SKIN DEEP is a weird one. It felt consistently not good enough to me, but at the same time it has lots of proper laughs and is definitely about something. Casting may be the problem. Blake Edwards never found anyone as suitable as Dudley Moore again. In THE MAN WHO LOVED WOMEN, the late Burt Reynolds, a good light comedian who had major ambitions in that direction — he wanted Cary Grant’s career, not his own — comes across as creepy, which is exactly what that character needs to not be. Truffaut’s original didn’t have that problem, and he cast a guy who’d literally played Bluebeard.
John Ritter in SKIN DEEP is hampered by a beard that is sometimes real and sometimes not. Obviously he finished the picture, shaved, then got called back for reshoots. Big problem. When a minor continuity problem comes up on set, the director will sometimes say “Well, if the audience is looking at that, there’s something wrong.” But you can’t really use that argument when the problem is on your leading man’s face. The beard is a problem anyway, because it says “yuppie creep” to me, and since a lot of this movie is Ritter letching after women, and he’s supposed to be flawed but charming, the very thing one’s skin ought not to be doing is crawling. I caught mine writhing towards the nearest exit on several occasions, which took me out of the movie, or part of me.
BUT — there’s a scene where he’s overdosed with electric shocks, on an unconvincing pretext, and he does some terrific physical comedy, spasming down the street. Jerry Lewis would approve. Frame grabs just don’t do it justice so I won’t bother.
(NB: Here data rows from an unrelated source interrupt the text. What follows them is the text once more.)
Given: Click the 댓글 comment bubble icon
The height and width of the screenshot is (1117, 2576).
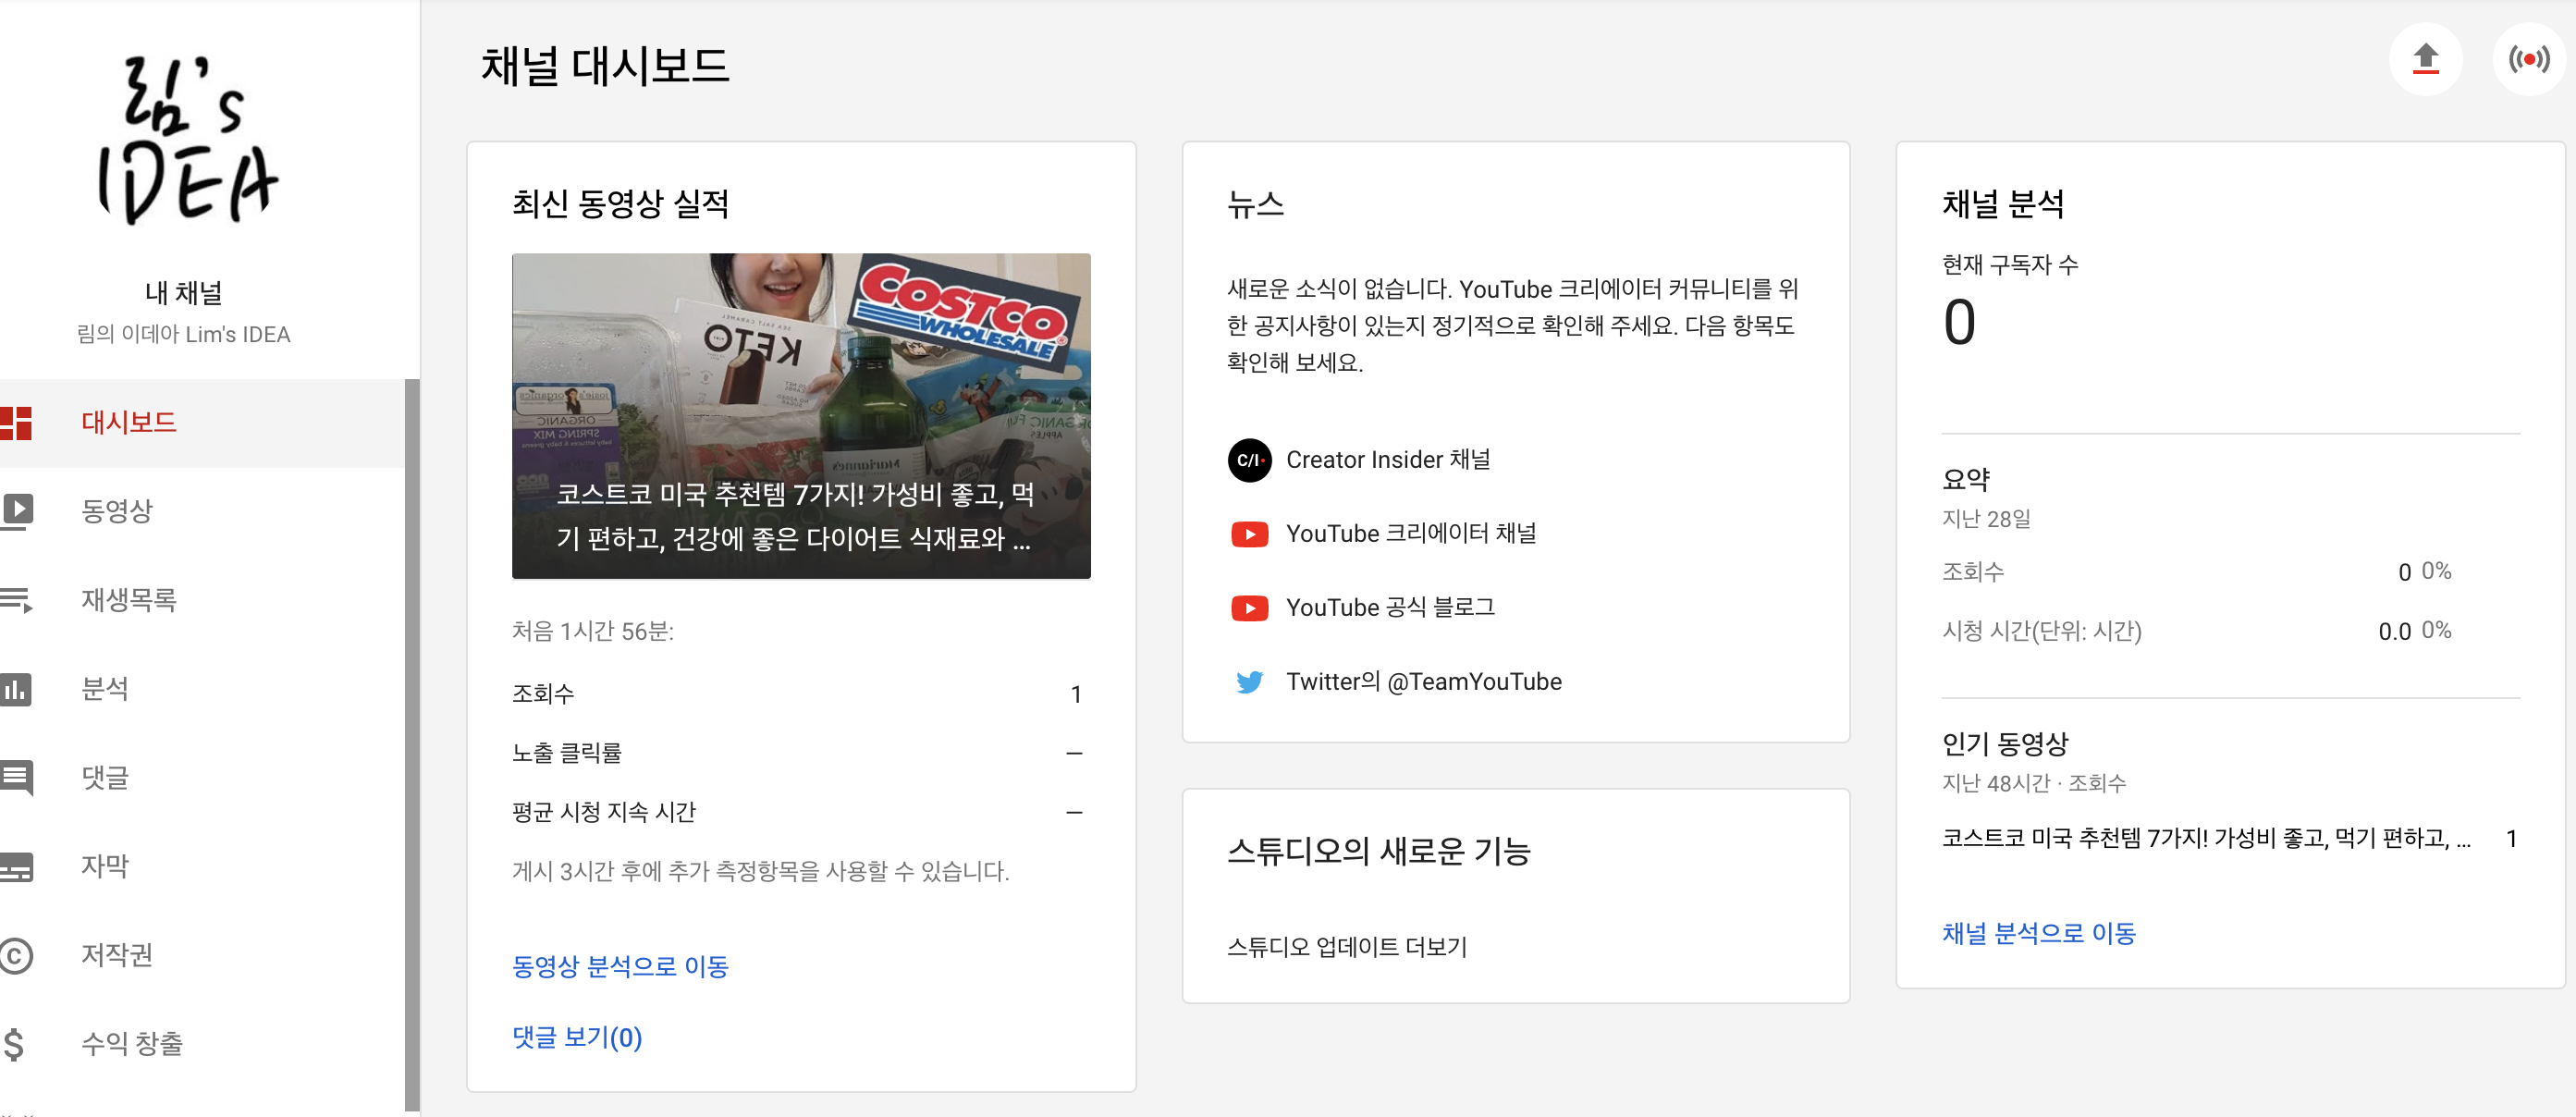Looking at the screenshot, I should click(x=17, y=777).
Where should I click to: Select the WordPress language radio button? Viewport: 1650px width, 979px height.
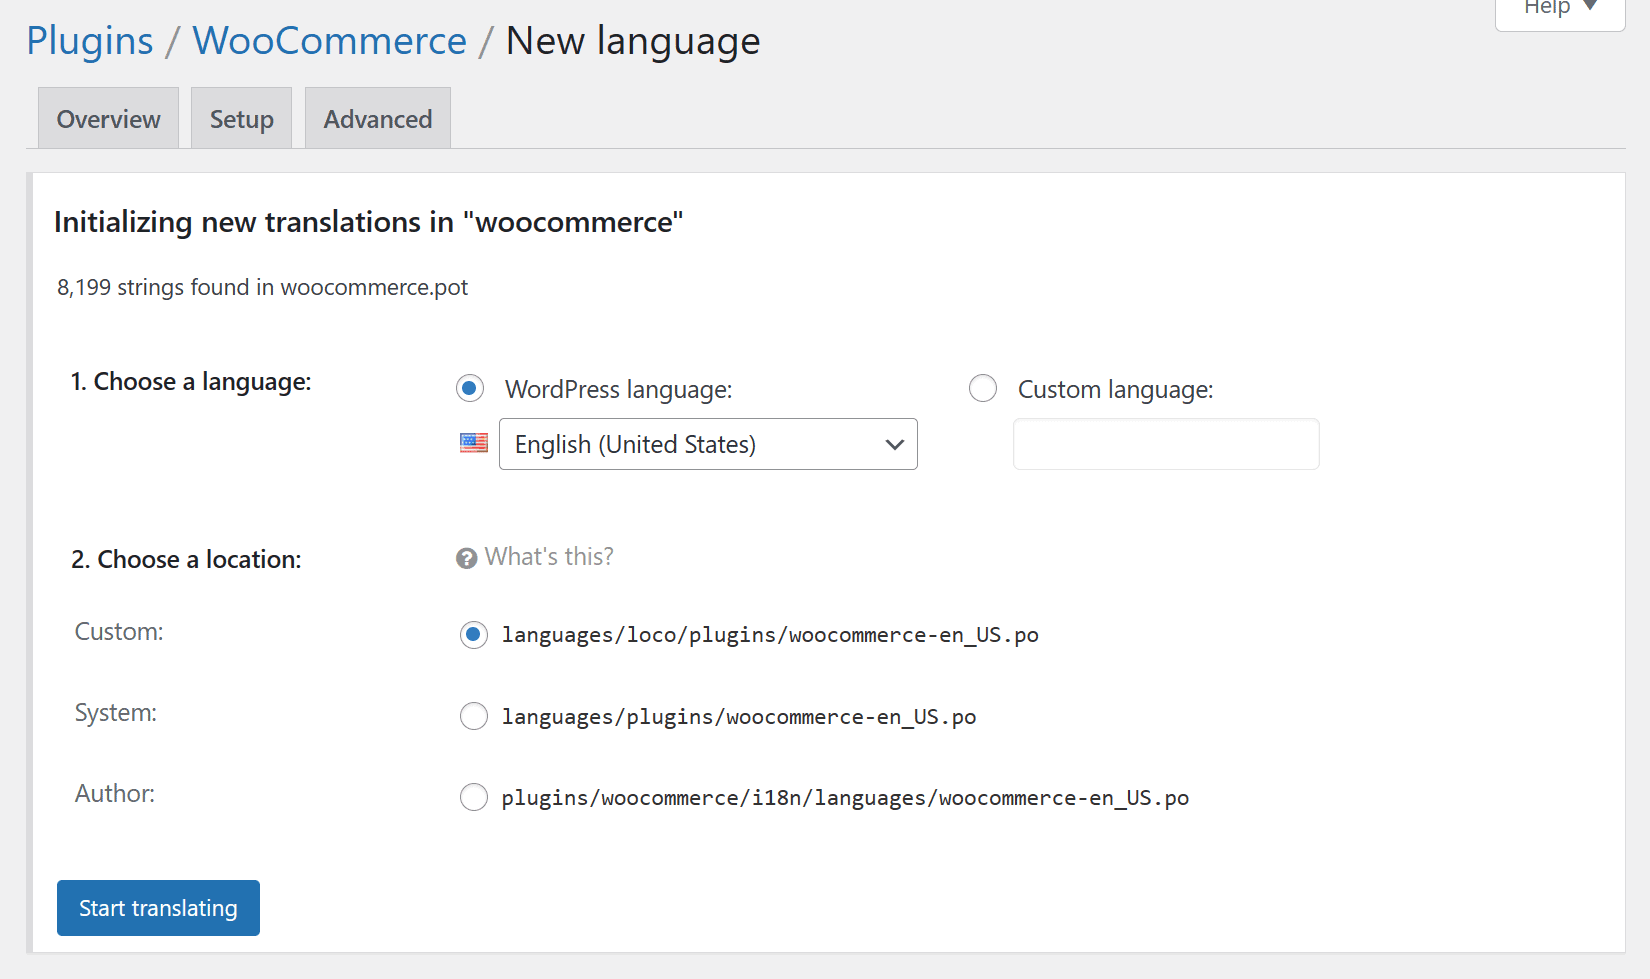470,388
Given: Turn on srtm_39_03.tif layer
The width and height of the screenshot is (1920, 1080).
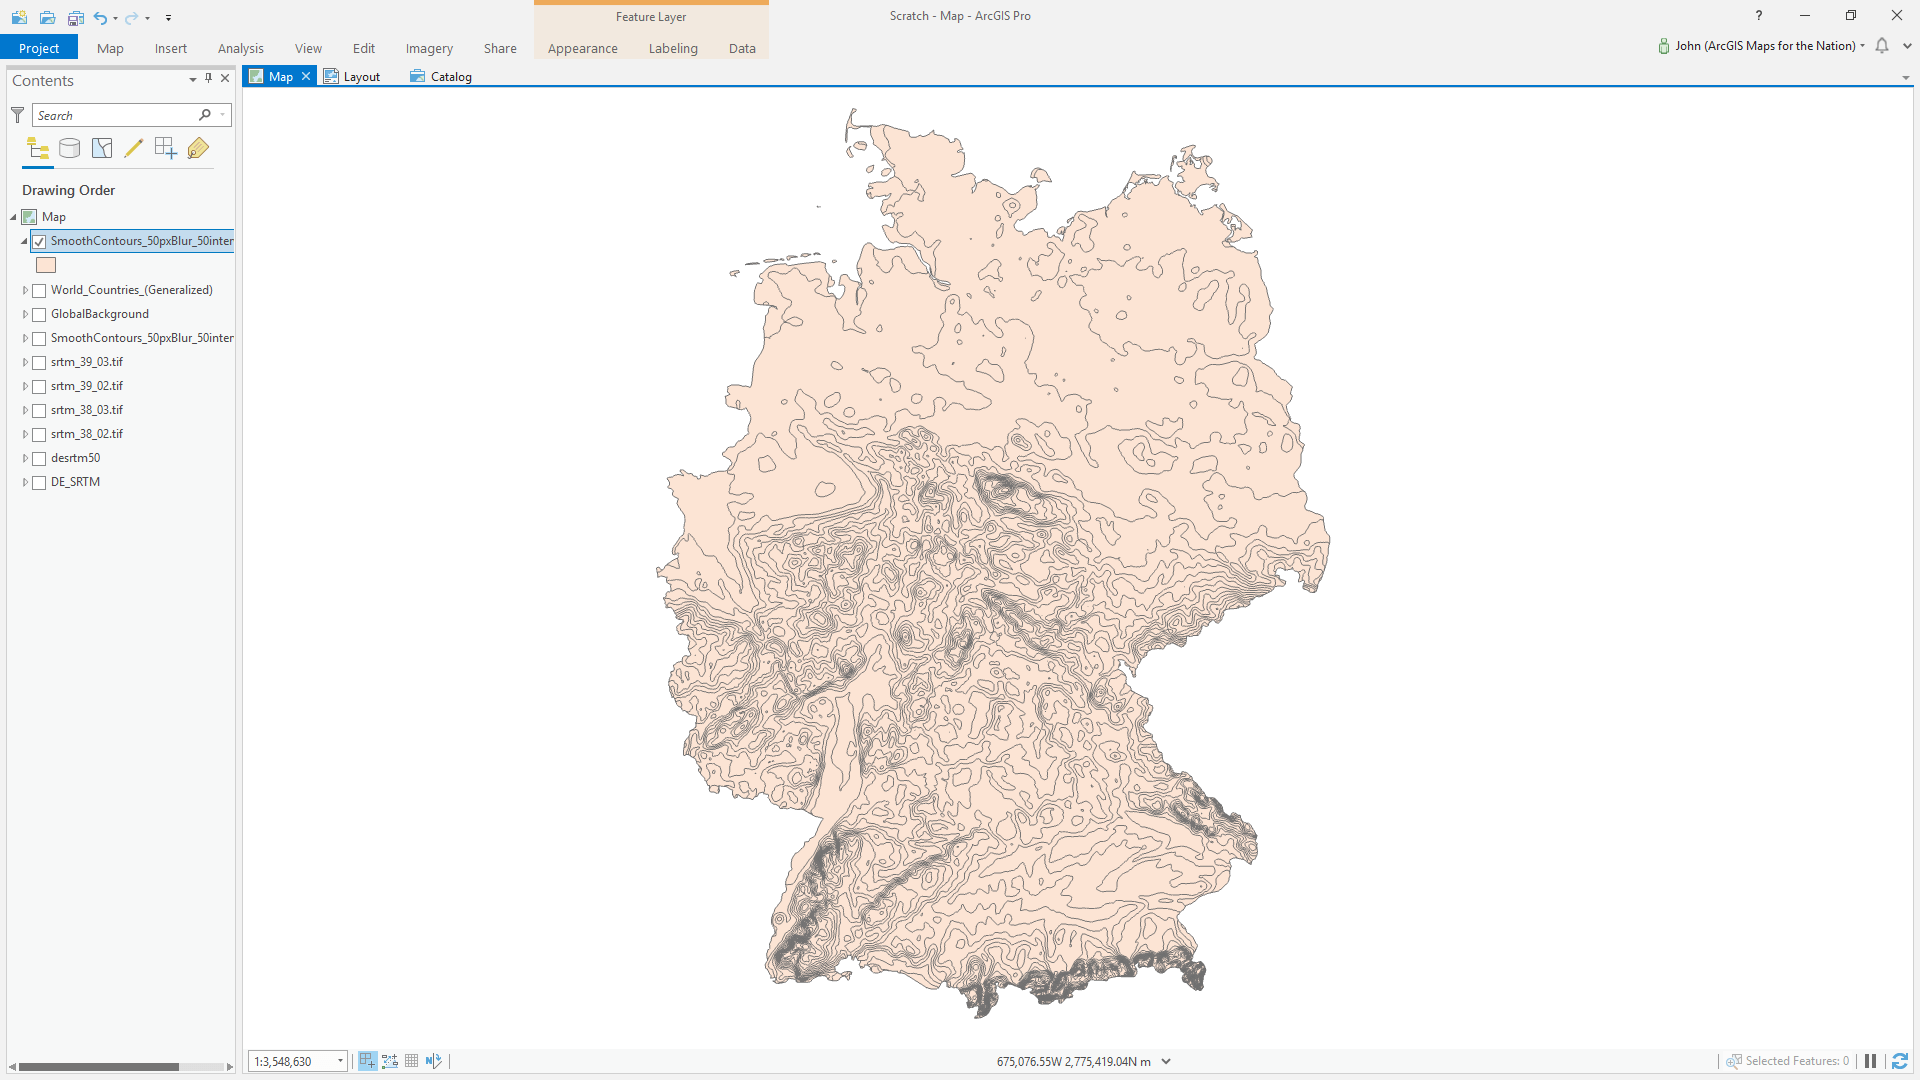Looking at the screenshot, I should [x=39, y=362].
AND ALSO BUT — everything Nina Foch does and says, as Ritter’s surly ex-mother-in-law, is really funny. Michael Kidd proves to be excellent surprise casting as a glowering therapist. In fact, the characters who disapprove of the hero are the most welcome. The tsunami gag — taken from Edwards’ real-life experience of being hit by a killer wave while meditating, suicidally depressed, upon the failure of DALING LILI, is pretty astonishing. Though the conclusion, “God is a gag writer!” is something Blake Edwards would think and say but not necessarily something Ritter’s character would say as he’s supposed to be a novelist, not a comedy director.
Even at the time, aged twenty-one, I thought the glow-in-the-dark condom scene sounded like it was trying too hard, but it does allow Edwards to stage a bedroom farce with the action reduced to sort-of abstract shapes. Abstract enough to pass the censor, anyway. He’d frequently used lights going off, or characters leaving the room where the action takes place, being reduced to sound effects without physical presence, so this idea of reducing his surrogate to a glowing prick wagging in the void seems a natural development.